▶ _EXERCISE BRIEF_
"circle" appears in how many lines of the entries? State only the number.

[Pixel coordinate grounding data]
________________________
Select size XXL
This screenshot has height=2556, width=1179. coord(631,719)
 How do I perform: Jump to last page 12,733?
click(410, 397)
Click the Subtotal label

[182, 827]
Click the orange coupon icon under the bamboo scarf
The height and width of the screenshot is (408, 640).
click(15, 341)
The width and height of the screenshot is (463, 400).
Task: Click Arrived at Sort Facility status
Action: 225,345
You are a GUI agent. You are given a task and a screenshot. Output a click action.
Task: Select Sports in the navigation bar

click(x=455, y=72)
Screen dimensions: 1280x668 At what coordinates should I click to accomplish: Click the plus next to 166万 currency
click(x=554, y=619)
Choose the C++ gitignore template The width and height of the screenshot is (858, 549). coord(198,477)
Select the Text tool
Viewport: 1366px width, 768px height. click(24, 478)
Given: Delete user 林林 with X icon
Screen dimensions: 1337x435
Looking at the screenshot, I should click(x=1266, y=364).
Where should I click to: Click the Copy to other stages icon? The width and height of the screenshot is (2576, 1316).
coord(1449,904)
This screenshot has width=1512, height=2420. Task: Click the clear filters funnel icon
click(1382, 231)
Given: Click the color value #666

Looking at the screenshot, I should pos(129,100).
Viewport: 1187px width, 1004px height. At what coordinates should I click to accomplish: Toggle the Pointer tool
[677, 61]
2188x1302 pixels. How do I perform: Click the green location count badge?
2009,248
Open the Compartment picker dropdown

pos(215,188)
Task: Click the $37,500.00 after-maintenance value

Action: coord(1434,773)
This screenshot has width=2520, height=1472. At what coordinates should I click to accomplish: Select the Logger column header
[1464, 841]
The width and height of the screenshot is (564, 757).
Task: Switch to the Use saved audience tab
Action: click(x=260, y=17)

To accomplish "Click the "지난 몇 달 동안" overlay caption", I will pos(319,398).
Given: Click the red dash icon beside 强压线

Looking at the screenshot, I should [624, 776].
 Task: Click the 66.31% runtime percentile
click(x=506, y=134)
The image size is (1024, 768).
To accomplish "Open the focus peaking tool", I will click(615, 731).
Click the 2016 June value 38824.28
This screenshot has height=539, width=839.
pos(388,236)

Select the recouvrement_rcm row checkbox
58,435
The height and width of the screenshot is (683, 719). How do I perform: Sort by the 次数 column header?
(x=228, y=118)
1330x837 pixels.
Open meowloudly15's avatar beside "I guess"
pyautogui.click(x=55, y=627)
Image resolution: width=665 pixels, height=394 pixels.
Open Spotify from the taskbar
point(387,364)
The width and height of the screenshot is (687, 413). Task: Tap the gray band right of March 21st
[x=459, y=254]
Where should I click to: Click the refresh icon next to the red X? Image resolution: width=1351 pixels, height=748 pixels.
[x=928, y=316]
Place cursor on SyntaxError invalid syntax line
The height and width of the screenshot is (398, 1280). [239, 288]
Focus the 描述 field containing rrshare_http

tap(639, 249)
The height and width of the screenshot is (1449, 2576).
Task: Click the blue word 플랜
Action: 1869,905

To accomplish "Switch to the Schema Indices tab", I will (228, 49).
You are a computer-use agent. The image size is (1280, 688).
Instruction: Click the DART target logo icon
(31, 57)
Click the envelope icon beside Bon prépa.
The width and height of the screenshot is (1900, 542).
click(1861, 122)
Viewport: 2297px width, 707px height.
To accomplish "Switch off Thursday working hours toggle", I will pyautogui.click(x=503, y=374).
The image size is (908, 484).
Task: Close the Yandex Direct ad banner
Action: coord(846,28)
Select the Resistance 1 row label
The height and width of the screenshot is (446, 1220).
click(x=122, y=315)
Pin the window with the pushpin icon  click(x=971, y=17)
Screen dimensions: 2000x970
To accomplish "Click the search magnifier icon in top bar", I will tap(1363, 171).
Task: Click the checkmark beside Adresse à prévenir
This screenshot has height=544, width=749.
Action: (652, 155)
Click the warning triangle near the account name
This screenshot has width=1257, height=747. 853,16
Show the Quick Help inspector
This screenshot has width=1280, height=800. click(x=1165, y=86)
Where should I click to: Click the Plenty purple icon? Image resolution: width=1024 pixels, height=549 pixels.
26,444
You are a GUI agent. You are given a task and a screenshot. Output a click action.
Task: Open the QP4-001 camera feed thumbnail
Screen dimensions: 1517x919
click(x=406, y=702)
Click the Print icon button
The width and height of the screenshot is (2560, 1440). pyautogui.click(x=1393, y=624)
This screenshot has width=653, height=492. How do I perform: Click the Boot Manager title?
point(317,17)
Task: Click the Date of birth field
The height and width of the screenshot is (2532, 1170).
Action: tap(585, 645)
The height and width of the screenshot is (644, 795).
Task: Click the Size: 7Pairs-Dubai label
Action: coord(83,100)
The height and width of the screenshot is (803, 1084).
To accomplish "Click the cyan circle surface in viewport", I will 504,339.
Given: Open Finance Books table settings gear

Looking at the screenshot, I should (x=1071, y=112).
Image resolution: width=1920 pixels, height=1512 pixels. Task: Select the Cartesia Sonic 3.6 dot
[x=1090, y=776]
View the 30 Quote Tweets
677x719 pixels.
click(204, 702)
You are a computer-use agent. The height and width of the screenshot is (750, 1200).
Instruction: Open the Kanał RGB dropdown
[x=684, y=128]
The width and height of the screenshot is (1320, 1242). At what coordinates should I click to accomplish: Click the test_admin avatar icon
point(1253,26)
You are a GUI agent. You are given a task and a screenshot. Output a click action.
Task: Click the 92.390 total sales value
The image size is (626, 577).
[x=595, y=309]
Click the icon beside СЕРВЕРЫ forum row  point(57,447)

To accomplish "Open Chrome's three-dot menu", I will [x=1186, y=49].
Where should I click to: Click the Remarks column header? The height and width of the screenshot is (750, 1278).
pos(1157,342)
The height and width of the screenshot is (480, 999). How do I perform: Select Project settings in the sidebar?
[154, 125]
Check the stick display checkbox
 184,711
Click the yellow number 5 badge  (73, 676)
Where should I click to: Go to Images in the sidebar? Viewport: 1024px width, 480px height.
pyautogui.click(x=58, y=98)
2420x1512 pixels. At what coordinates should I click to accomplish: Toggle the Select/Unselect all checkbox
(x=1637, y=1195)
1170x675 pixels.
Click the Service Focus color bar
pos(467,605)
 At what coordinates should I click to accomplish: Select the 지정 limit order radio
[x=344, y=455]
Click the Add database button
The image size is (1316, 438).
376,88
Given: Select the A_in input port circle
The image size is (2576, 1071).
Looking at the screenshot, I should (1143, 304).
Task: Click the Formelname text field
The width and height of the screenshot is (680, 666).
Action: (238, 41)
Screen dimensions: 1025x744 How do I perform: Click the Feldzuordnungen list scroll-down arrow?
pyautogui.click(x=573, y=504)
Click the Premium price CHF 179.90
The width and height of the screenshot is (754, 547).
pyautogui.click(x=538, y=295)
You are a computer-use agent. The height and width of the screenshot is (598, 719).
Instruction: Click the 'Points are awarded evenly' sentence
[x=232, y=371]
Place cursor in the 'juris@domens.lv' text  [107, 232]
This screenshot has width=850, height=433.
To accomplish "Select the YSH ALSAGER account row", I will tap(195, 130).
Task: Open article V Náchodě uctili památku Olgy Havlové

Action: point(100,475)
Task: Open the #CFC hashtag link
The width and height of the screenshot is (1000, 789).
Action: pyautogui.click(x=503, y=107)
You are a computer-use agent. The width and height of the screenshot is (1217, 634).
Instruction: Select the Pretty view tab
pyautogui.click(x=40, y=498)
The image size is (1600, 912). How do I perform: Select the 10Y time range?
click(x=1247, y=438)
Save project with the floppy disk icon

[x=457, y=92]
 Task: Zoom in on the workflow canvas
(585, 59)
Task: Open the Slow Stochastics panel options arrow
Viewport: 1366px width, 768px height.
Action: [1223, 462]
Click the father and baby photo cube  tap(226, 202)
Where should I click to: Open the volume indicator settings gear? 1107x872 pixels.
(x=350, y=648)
________________________
▶ _SOLUTION BELOW_
2